Tarea asignada A:
Enumera las preguntas que plantea el extracto de página en el párrafo que empieza con "Pero, las preguntas sobre el mal".
Tarea asignada B:
Indica si cada afirmación coincide con el extracto de página. Responde sí o no y cita las palabras del extracto que lo deciden.
(i) Camus vivía en Argel cuando vivió su crisis de fe.
(ii) Camus ganó el premio Nobel de literatura en 1960.
(iii) Fue Vittorio Messori quien entrevistó al Papa Juan Pablo II sobre este tema.
Tarea asignada C:
Contesta estas preguntas con datos del extracto de página.
(i) ¿Cómo murió el niño árabe que vieron en la orilla del mar?
(ii) ¿En qué novela desarrolló Camus la idea del aparente silencio de Dios?
(iii) Según Juan Pablo II, ¿qué significaba que Cristo permaneciera en la cruz hasta el final?

======== Extracto de página

XVI Domingo de Tiempo Ordinario
Por: P. Miguel Ángel Ramírez González
Uno de los más reconocidos escritores franceses contemporáneos, vivió una crisis de fe siendo apenas un adolescente. Vivía en Argel, al norte de África, y caminaba con un amigo a la orilla del mar. De repente vieron a un grupo de gente alborotada. En el suelo yacía el cadáver de un niño árabe, aplastado por un autobús. La madre daba alaridos y el padre guardaba, hundido en silencio. El joven volteó hacia a su amigo, y luego de un silencio, señaló el cuerpo del niño, miró después el cielo y dijo a su amigo: “Mira, el cielo no responde”. Este escritor era nada menos que el ganador del premio Nobel de literatura en 1957, Albert Camus, a quien le sacudía el aparente silencio de Dios ante el sufrimiento de los inocentes, idea que desarrollará más tarde en su novela “La Peste”. Para él la muerte es un absurdo, porque la vida lo es, y la única manera de vivir esta existencia es mediante la rebelión. Famosísima es su frase que decía: “Dios niega al mundo y yo niego a Dios. ¡Viva la nada, puesto que es lo único que existe!»
Pero, las preguntas sobre el mal y el sufrimiento no son nuevas, están en el corazón del hombre de todos los tiempos que, tarde o temprano, se pregunta: ¿por qué sufre el inocente? Si Dios existe, ¿por qué permite el mal?, ¿Por qué aparentemente triunfan siempre los malos? Y Dios ¿tiene algo que decirnos sobre esto? Preguntas que ni siquiera Job obtiene respuestas.
Pues bien, nosotros señalamos que nuestra única fuente “directa” para poder encontrar cierta luz a este misterio está en la vida, la muerte y la resurrección de Jesús. La vida del Nazareno, así como su Pascua, son la respuesta a todas las preguntas que los hombres se han hecho sobre esto.
Vittorio Messori preguntó al Papa Juan Pablo II su opinión sobre este tema en una entrevista. La respuesta del Papa fue tan radical como lo es el problema: para Juan Pablo II, el hecho de que Cristo haya permanecido en la cruz hasta el final, significaba que Dios está de parte de los inocentes y los que sufren. De modo que, al final, el Papa Juan Pablo II señaló: “Si no hubiera existido esa agonía en la cruz, la verdad de que Dios es Amor estaría todavía por demostrarse”. Juan Pablo II afirma que Dios se hizo aliado de todos los sufrientes, cuando pendía de la Cruz, sufriendo y muriendo en ella, por lo que demostró la fuerza del amor salvador de Dios, y signo de la vida que brota de ella.

================
======== Registros

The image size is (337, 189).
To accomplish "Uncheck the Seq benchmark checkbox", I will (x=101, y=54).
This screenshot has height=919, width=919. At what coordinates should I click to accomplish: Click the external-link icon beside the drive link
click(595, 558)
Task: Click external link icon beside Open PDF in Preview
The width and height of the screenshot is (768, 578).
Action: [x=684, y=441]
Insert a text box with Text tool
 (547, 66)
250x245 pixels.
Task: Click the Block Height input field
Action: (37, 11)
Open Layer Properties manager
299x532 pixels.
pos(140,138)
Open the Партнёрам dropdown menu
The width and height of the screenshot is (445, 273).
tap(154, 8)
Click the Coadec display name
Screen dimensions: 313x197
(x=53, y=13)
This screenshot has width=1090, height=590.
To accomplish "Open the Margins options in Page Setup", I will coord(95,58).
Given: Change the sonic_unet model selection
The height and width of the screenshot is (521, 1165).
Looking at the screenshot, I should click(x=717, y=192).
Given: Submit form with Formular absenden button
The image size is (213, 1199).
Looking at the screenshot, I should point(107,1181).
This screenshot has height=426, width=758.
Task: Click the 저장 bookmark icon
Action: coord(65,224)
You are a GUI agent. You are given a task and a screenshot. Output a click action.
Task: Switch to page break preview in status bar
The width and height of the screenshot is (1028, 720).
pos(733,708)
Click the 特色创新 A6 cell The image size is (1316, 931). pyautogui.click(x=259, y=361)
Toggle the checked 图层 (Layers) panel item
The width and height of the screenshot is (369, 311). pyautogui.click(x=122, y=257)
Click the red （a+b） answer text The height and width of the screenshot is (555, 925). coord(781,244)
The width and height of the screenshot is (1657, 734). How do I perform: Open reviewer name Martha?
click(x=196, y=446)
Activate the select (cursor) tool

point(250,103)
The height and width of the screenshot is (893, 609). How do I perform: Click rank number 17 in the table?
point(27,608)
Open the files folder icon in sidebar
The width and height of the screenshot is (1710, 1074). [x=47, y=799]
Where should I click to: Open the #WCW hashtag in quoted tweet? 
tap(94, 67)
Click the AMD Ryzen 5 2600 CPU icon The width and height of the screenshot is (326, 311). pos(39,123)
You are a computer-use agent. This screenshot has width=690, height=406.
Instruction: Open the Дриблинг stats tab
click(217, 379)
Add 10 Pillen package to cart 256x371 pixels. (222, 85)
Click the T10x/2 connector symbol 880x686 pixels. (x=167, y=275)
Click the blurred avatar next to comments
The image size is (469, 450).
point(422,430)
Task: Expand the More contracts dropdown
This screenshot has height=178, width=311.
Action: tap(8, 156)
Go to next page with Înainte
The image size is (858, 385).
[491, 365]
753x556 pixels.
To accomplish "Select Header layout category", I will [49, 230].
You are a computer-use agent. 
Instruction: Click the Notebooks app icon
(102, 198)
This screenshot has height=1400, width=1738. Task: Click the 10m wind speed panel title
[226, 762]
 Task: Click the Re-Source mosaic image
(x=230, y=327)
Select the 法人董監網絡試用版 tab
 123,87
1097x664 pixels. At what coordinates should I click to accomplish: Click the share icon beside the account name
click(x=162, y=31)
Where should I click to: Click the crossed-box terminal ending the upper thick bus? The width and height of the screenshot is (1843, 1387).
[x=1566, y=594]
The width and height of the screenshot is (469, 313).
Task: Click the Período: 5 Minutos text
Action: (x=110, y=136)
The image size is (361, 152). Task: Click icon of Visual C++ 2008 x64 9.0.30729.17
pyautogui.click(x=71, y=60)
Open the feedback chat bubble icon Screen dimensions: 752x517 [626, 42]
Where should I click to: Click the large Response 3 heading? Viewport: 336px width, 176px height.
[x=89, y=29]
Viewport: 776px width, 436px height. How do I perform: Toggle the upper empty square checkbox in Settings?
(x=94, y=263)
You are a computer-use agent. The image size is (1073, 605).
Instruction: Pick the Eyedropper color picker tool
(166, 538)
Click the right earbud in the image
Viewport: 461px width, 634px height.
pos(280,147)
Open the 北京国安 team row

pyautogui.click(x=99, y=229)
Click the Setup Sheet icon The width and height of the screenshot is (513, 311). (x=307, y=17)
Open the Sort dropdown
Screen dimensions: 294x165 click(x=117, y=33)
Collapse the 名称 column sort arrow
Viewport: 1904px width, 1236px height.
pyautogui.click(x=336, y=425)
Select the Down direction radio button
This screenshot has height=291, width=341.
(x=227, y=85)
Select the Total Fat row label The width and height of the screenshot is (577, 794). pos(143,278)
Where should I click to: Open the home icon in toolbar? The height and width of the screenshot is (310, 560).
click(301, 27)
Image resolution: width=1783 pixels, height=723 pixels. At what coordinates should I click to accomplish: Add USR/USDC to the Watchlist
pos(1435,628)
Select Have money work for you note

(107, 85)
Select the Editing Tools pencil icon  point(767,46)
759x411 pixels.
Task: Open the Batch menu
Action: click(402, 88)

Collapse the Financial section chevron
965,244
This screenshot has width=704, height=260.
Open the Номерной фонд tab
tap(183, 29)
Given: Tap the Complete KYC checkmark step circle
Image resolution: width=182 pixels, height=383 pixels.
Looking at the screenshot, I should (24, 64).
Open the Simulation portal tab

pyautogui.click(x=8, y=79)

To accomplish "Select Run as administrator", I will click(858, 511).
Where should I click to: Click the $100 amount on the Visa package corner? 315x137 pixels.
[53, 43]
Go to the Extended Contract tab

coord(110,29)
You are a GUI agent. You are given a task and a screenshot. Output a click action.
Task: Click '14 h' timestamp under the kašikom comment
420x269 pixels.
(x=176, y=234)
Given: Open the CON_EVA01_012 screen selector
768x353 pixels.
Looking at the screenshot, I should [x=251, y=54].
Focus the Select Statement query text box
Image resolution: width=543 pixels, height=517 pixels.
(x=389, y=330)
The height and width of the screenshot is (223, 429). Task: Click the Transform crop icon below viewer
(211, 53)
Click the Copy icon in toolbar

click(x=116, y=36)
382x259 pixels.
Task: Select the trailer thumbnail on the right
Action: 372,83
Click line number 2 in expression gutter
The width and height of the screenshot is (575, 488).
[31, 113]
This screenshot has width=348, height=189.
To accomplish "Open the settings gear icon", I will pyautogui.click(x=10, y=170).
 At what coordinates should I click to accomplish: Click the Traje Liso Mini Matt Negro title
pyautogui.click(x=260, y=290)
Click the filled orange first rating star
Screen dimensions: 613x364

================

Respuesta escrita A:
- ¿Por qué sufre el inocente?
- Si Dios existe, ¿por qué permite el mal?
- ¿Por qué aparentemente triunfan siempre los malos?
- Y Dios, ¿tiene algo que decirnos sobre esto?

Respuesta escrita B:
(i) Sí: "Vivía en Argel, al norte de África".
(ii) No: "el ganador del premio Nobel de literatura en 1957".
(iii) Sí: "Vittorio Messori preguntó al Papa Juan Pablo II su opinión sobre este tema en una entrevista".

Respuesta escrita C:
(i) Murió aplastado por un autobús.
(ii) La desarrolló en "La Peste".
(iii) Significaba que Dios está de parte de los inocentes y de los que sufren.